EXERCISE PROMPT → Please find every line in the records below that contains the word "Pause", and copy each of those lines.

(Entries locating text and items)
+ + + + + + +

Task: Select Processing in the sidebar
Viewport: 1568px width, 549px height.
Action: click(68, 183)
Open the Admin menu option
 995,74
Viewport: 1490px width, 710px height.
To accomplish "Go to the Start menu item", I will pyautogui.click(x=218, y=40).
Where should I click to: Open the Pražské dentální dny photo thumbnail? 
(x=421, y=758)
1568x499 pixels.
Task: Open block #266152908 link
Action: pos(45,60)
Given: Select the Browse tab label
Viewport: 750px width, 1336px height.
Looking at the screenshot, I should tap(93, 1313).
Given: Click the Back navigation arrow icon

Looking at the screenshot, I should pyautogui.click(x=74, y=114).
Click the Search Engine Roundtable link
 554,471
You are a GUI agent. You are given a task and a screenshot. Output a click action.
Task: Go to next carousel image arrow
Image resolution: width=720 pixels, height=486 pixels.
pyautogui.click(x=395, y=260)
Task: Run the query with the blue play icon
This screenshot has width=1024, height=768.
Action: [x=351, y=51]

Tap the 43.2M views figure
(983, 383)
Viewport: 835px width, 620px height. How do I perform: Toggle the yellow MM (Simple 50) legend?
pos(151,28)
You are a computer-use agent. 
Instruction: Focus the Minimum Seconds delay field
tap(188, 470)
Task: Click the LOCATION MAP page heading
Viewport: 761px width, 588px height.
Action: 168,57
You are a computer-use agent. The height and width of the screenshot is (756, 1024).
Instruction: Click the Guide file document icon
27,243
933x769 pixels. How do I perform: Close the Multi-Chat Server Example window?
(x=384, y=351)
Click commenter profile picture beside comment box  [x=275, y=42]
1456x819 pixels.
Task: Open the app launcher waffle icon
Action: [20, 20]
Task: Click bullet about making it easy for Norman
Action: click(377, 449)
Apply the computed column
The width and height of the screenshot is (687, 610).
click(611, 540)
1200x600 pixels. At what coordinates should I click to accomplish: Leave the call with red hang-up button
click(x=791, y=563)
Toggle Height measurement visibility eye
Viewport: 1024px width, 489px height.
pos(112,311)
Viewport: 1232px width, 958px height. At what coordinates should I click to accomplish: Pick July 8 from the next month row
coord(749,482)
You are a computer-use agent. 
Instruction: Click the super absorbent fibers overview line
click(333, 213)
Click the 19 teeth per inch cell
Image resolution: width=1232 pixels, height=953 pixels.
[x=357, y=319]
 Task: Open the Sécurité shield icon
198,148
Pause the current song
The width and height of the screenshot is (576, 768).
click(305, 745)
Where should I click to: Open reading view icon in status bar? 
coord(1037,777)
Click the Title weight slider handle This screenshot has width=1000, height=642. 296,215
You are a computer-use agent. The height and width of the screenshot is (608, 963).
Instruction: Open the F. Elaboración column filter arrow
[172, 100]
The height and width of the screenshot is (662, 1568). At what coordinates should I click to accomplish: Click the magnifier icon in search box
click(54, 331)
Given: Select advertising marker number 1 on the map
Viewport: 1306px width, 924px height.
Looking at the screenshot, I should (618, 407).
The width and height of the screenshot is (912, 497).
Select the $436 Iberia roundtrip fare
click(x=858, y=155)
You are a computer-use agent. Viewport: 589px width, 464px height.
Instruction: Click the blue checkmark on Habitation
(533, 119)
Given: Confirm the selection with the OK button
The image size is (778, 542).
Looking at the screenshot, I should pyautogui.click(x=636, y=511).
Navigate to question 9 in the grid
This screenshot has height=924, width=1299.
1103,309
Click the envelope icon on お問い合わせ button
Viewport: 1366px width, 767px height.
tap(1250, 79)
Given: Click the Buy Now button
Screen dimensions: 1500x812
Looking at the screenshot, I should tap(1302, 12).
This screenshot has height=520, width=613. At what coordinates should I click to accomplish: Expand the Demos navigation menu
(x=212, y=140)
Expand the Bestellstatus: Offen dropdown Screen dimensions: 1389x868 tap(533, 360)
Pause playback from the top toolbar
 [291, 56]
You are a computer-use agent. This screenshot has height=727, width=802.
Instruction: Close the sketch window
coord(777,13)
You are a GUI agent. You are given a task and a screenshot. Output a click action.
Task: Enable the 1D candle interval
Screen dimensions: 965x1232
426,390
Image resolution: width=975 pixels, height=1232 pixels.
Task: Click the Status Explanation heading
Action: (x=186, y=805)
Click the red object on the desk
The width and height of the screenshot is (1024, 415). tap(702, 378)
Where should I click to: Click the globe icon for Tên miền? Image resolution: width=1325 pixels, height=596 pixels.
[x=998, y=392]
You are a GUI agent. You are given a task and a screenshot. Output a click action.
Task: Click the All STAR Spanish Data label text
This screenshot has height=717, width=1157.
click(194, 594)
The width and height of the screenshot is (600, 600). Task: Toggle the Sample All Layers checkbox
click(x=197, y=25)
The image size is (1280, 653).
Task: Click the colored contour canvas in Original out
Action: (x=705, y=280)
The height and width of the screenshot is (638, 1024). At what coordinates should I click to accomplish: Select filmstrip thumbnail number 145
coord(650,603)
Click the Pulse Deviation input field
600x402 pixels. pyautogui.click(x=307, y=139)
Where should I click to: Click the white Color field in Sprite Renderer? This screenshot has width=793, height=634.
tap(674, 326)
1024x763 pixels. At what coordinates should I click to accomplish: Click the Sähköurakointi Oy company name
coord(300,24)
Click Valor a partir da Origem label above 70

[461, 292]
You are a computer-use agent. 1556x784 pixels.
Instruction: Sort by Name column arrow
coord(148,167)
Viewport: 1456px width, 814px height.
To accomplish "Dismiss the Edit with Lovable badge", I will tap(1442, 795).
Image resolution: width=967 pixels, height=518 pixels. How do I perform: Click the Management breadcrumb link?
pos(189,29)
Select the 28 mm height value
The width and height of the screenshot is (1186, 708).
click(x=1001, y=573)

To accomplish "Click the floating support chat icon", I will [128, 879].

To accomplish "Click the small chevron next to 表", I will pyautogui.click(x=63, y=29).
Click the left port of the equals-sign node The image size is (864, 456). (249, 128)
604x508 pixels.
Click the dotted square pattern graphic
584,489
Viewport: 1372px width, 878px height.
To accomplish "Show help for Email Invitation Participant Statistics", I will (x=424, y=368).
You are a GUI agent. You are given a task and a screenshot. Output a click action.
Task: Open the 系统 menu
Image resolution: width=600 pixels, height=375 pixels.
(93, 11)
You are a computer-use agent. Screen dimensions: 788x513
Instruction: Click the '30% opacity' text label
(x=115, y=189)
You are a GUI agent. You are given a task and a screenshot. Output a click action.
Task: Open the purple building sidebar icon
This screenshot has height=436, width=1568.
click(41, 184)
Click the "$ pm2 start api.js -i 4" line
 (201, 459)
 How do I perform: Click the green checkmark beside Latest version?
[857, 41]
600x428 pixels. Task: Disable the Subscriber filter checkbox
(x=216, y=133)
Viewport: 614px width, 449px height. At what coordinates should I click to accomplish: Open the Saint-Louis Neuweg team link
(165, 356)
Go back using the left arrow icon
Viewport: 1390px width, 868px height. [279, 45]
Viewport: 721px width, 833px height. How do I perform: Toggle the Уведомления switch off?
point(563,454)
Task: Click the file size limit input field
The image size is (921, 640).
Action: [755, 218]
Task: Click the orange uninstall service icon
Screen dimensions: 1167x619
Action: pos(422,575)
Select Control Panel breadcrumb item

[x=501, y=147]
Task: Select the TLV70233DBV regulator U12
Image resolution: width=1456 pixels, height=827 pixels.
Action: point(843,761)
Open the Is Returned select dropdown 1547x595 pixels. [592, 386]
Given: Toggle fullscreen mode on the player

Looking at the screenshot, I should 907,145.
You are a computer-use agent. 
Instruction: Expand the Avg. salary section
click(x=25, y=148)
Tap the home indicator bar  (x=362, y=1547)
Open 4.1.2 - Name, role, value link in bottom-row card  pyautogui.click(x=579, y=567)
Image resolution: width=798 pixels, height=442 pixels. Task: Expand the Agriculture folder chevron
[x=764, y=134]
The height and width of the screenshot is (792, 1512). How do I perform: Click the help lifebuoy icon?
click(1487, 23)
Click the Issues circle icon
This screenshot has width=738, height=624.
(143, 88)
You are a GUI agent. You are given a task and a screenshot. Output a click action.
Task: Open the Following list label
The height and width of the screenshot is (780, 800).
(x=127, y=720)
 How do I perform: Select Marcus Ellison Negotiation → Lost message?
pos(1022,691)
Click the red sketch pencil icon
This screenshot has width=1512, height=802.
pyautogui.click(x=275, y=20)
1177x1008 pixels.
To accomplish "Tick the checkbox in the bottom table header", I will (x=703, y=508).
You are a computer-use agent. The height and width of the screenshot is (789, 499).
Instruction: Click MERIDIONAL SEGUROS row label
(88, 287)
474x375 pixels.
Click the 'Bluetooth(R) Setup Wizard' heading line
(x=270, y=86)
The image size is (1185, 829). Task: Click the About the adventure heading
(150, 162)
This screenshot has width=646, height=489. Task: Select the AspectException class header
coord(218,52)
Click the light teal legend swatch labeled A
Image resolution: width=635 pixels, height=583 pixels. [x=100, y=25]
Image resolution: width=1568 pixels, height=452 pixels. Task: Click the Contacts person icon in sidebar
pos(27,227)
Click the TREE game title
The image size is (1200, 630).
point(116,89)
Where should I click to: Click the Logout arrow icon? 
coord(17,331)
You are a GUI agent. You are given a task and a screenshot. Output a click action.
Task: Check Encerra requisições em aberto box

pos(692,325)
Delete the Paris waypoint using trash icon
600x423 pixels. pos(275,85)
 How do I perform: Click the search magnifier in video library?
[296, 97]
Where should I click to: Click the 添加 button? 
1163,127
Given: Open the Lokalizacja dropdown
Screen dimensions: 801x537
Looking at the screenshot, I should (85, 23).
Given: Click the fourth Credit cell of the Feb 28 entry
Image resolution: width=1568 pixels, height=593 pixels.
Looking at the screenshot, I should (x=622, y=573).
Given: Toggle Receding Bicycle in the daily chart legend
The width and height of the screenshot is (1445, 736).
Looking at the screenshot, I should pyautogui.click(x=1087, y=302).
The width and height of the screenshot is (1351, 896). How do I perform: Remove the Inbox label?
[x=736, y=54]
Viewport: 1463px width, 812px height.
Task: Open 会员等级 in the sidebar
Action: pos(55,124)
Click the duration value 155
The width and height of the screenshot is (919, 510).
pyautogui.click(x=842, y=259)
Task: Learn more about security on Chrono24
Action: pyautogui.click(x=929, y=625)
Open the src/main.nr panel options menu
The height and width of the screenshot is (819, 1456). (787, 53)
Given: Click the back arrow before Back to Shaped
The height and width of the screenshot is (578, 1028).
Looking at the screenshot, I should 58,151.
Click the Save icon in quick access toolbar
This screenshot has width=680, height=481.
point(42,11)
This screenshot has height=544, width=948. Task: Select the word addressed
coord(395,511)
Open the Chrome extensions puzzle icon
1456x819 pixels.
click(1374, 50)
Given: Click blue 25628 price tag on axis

+ + + + + + +

RESPONSE →
Pause the current song
Pause playback from the top toolbar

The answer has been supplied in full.